By Trey Sperring
I wanted to tell the story of the buck I took this past November. Fortunately, I’m blessed enough to have had the opportunity to tag a trophy whitetail buck in fair chase on my family's 400-acre Coryell County ranch, which has been in my family since the late 1800s. Unfortunately, our land is not laid out very strategically to hold deer on our property, and our neighbors do not practice whitetail management like we do. Because of such circumstances, we've had to declare a minimum age to take a trophy buck at 4 1/2 years old.
We've had our hearts broken a lot in the past by letting 4 1/2 to 5 1/2-year-old bucks pass in hopes of seeing them again a year later and never returning. We started protein feeding about six years ago, and we've seen a significant difference in the rack quality of the bucks. Unfortunately again, what ultimately often happens is that we're feeding other people's deer.
In September 2011, we continued to get trail cam pictures of a 3 1/2-year-old, high, wide, slick seven point. What was so interesting about this deer was that he had unnaturally high and wide genetics for our area, but was a slick seven point. Great genetics, but he’s still a seven point. We thought that maybe because of the drought, he didn't grow a matching G3 on one side.
As bow season passed and rifle season was underway, we had quite a few opportunities to get live pictures of him on-the-hoof. Aside from being 3 1/2-years-old at this time, the deer in our area do not have large bodies like those of South Texas. Typically, a large mature buck in our area will weigh 150 pounds (not field dressed). It was hard not to pull the trigger because he looked so big, considering the circumstances, along with his high and wide rack. Luckily, he made it through the season without being shot by one of the surrounding landowners.
In August 2012, we had trail cam pictures of him, and realized he would be a slick seven point again!

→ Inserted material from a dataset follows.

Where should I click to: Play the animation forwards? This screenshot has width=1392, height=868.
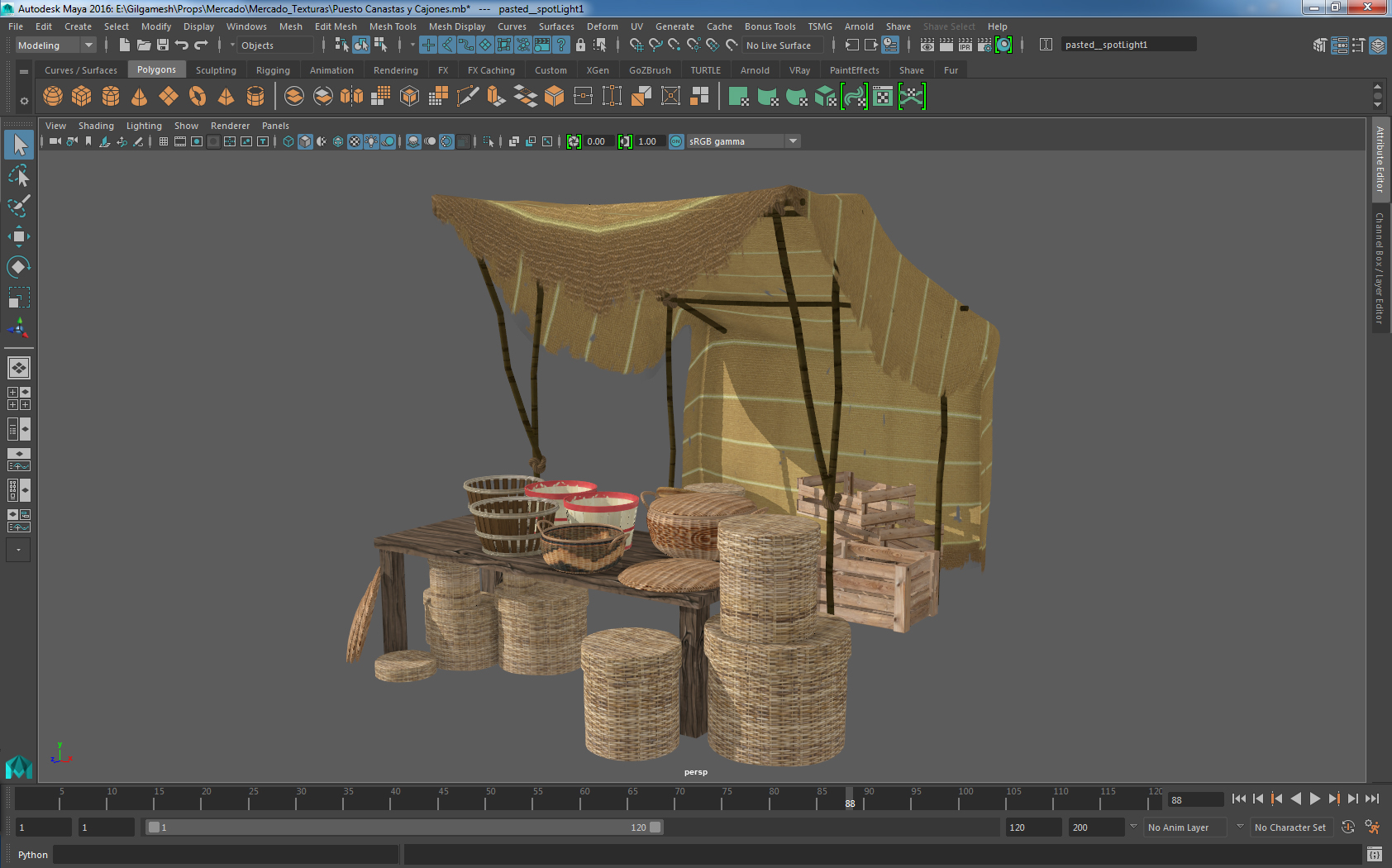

This time, he was even taller, wider and more massive. His one G3 grew, and so did his browtines. To have a better chance at taking him, I even picked up a bow for the first time to try and have an extra month to hunt him before the rut and rifle season. I had committed to shooting this deer if the conditions were perfect, and he was within 20 yards.
One September morning, I sat in one of our new bow stands dreaming of how it would look to have an opportunity to draw on this buck. About 9:45 a.m., after only seeing two does early at the feeder, I looked over my left shoulder and I saw him walking right towards me along the fence line. Walking at a stiff pace, he came 10 yards from me to my left and stopped to look up at me. He didn't see me, but he sensed something was off. Luckily I had the wind. He began to walk farther down the fence line past me. At that moment, I grabbed my bow to try and get to a good position to pull back. He was right at 20 yards. When he decided to jump the fence onto my side, I tried to pull the bow back, but couldn't! I was too nervous! The buck fever was overwhelming. After seeing me struggle a bit, he spooked and ran out of sight. I never saw him again during bow season.

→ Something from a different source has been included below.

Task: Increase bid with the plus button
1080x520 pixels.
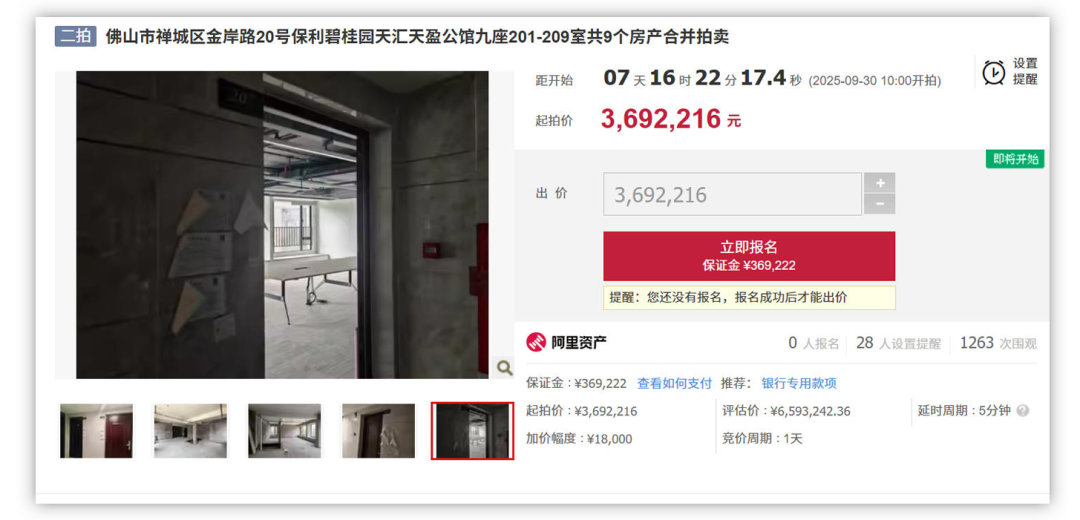Action: point(880,183)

On Sunday morning, November 18, I was hunting in one of our ground blinds when I saw a doe in the field to my right at about 6:45 a.m. (still pretty dark). She continued looking behind her back out of my sight at what could have been a buck. At about 7 a.m., I looked again into the field to my right, and the doe ran 100 percent full speed towards the fence line right in front of me. Not five seconds later, the big seven was trailing her running full speed. As soon as I saw him, I immediately raised my rifle to where I thought he would present a shot. As the doe quickly approached the fence line, she stopped on a dime. The big seven kept his momentum and hopped over the fence into the pasture where I sat. Only 70 yards away, he stood broadside as I squeezed the trigger.
It all happened in a matter of 15 seconds. He hopped the fence and dropped 25 yards from where he was shot. I couldn't believe I finally shot the buck I was after for so long. As my father and I walked up on him, I couldn't help but to shed a few tears in true appreciation for such an incredible animal.